Back to the birthday girl. My mom moved in with us shortly after my dad’s death in 2011 and has declined physically and mentally over the past 7 ½ years. When she first moved in, she was vital and independent. She drove and shopped and had lunch with friends. She paid bills and handled her money and made her own appointments.
But that’s changed.
She’s faced a broken hip, withdrawal from a decades-long Xanax addiction, an emotional breakdown, multiple back injuries, hospitalizations, stints in rehab, and loss of independence including giving up driving.
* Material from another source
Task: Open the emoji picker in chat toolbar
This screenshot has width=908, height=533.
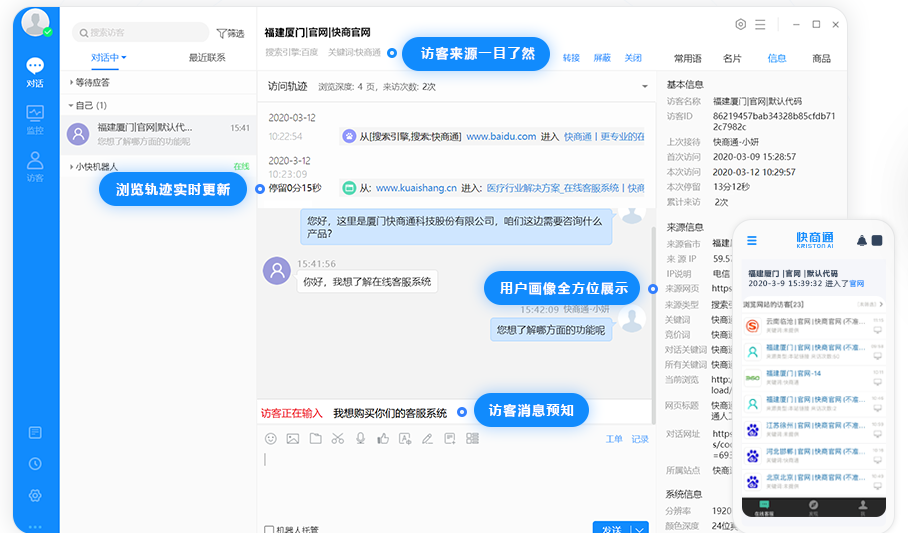Action: pyautogui.click(x=270, y=438)
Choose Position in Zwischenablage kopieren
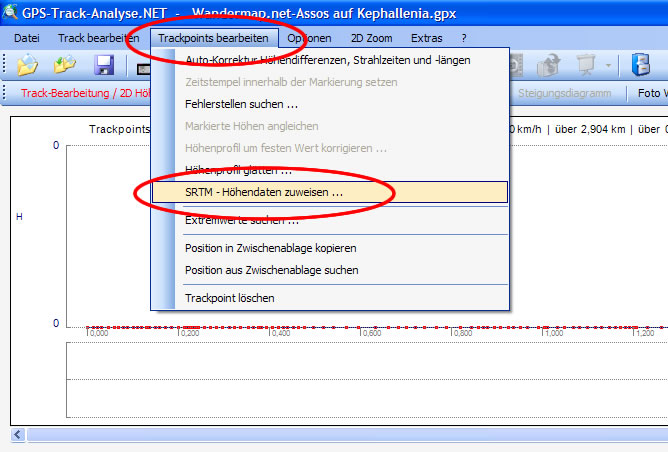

I’ve faced my own set of emotional struggles around caring for my aging mom and watching her deterioration.
Mother-daughter relationships can be difficult even for the best moms. I know some exceptional moms who struggle in their relationships with their adult daughters. I work incredibly hard to be a great mom, and yet, my daughters have found me lacking — and other unflattering adjectives — at times.
Shortly after she moved in, I started writing about my often-difficult relationship with my mom. I hashed out some childhood issues, some adult issues, and some fundamental character flaws in her person, i.e., ways she is not like me. We are very different, and in a lot of the ways we are different, I found she — as they used to write on report cards back in the day — “Needs Improvement.”
For instance:
I talk openly, and she prefers to sweep uncomfortable subjects under the rug.
I prefer honesty even when it’s uncomfortable, she prefers pleasantries even when it’s fake.
I prefer keeping it real; she prefers keeping secrets.
I prefer assertiveness; she prefers passive-aggressiveness.